# Bad Boy vs Spartan.. What's Your Choice?



## Josh (Aug 8, 2018)

In the market for a new zero turn. My Hustler Raptor has been great for the last 7 years (390 hours) but we're looking to take on a little more yard in the future. We currently mow 1/2 acre of finely manicured lawn and we will be moving up to roughly 3.5 acres. Very flat and open but quite a few trees. That being said, there appears to be a couple more mowers in similar price ranges that look a little more heavy duty. Being from Arkansas I want to support Arkansas business. Both Bad Boy and Spartan are made in Batesville Arkansas.

Does anyone have experience with Bad Boy or Spartan? Looking specifically at the Bad Boy ZT Elite or the Spartan RZ Base with 48" decks, Kawasaki motors, and operator controlled discharge chutes. Not needing anything extreme as this is just for personal use.


----------



## Ware (Jan 28, 2017)

I would strongly consider stepping up to a 60" minimum for that size lawn.


----------



## Amoo316 (Jul 8, 2021)

Bad Boy Mowers are extremely popular in my area, I honestly don't think I've seen a Spartan.

My Area is Gravely > Deere > ExMark > Bad Boy > Randoms based on what I see mowning lawns around here between crews and homeowners.

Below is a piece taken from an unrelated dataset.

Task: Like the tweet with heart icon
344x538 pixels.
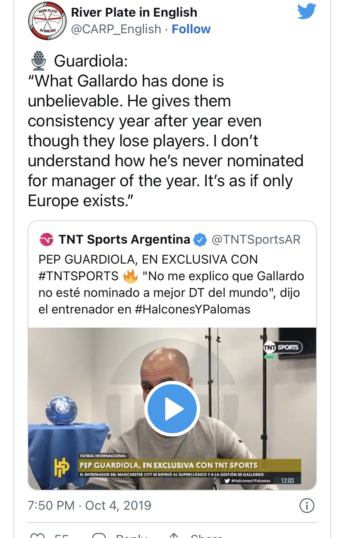Action: click(x=37, y=535)
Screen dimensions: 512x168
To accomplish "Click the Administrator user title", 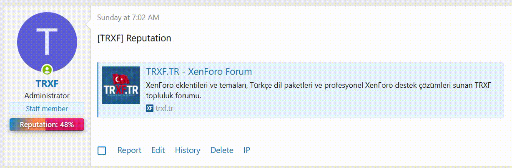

One of my neighbors has one, he beats the living crap out of it, mowing the pines...etc. Keeps on trucking. He was home last weekend and took the mower through a construction area in his yard where he bent a tie rod on his tractor.

Between those two mowers you listed you're looking at 24hp on the Spartan and 30HP on the Bad Boy. I'd also favor the 3100 series HydroGear over the Tuff Torq 300.

Any particular reason you're looking to stay at 48" instead of going up to 60" for 3.5 acres?


----------



## Josh (Aug 8, 2018)

Three reasons for staying under 60"
1. My trailer is a 5x10. If I need to take it somewhere I want to fit it on the trailer.
2. I have two gates that are right at 60"
3. That few inches makes a world of difference when parking it in my shed.

There is a 54" option that's in the running as well.


----------



## Ware (Jan 28, 2017)

Get the 54" then - you'll regret buying a 48" for 3.5 acres.


----------



## Amoo316 (Jul 8, 2021)

Ware said:


> Get the 54" then - you'll regret buying a 48" for 3.5 acres.


So much this. I got a bigger trailer when I got the 61 (actually I got a bigger trailer for the wife's utv, but that's another story)

I would at minimum get a 54", but man the difference between 54 and 60 may not seem like much, but it can be over 3.5 acres.


----------



## CenlaLowell (Apr 21, 2017)

I own a bad boy zt elite and what I will tell you is to get a 60 deck for sure. The next thing is I would step up to the compact or rebel with the size lawn you have. I love my machine but my lot size is only .75 acre. After reading go to the 54 if that's all you can fit.


----------



## ALPHA (Aug 25, 2021)

I looked at Bad Boy and Spartan and wound up with a Hustler Hyperdrive for the simple reason that I liked the hydraulic cooling better than any other brand out there. My price from JD was better because of my relationship with them but I felt the Hustler would be a better long term buy. I do wish I had looked at Wright more closely.


----------



## epac90 (Dec 14, 2020)

Ware said:


> Get the 54" then - you'll regret buying a 48" for 3.5 acres.


So much this. I would personally not consider anything under 61" for that size yard and if my ground was a little more level, I would have considered a 72". I have a 61" Spartan SRT-XD and am currently mowing a little over 3 acres with it. So far I have 0 regrets with my purchase and have almost 100 hours now. It is built like an absolute tank and the power is unreal with the 37hp EFI Vanguard engine.

I have found that one of it's pros is also a con which is how much it weighs due to how overbuilt it is (I think it weighs close to 1300lbs?). I have some low areas that need to be mowed, and you have to be really careful to make sure it is dry enough to mow, otherwise you're gonna make ruts or get stuck with it. Sometimes it pushes my ability to mow since I need to wait an additional day or 2 for the ground to dry up after a big rain. This I'm sure is not exclusive to this mower though and is obviously gonna depend on your terrain.

I have no experience with the Bad Boy mowers, but I definitely can recommend Spartan.


----------



## Ware (Jan 28, 2017)

Just for reference, I'm mowing my 3.5 acres with a 72" Deere in 60-75 minutes, depending on my pattern.


----------



## LoCutt (Jul 29, 2019)

I think the gentleman that started Spartan was a former partner in Bad Boy and claims to have designed the Bad Boy mower. I think the factories are very close together.

I've seen both brands (parked!) but never used either.


----------